— TASK DESCRIPTION —
Present the records as a Markdown table with the columns Nr and Line, numbering each non-blank line in order and leaving out blank lines.

(Click-target data)
_____

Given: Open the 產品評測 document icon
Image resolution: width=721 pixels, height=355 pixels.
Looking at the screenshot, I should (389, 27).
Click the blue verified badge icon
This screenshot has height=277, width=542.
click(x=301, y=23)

_____

— ANSWER TO THIS TASK —
| Nr | Line |
|---|---|
| 1 | Given: Open the 產品評測 document icon |
| 2 | Image resolution: width=721 pixels, height=355 pixels. |
| 3 | Looking at the screenshot, I should (389, 27). |
| 4 | Click the blue verified badge icon |
| 5 | This screenshot has height=277, width=542. |
| 6 | click(x=301, y=23) |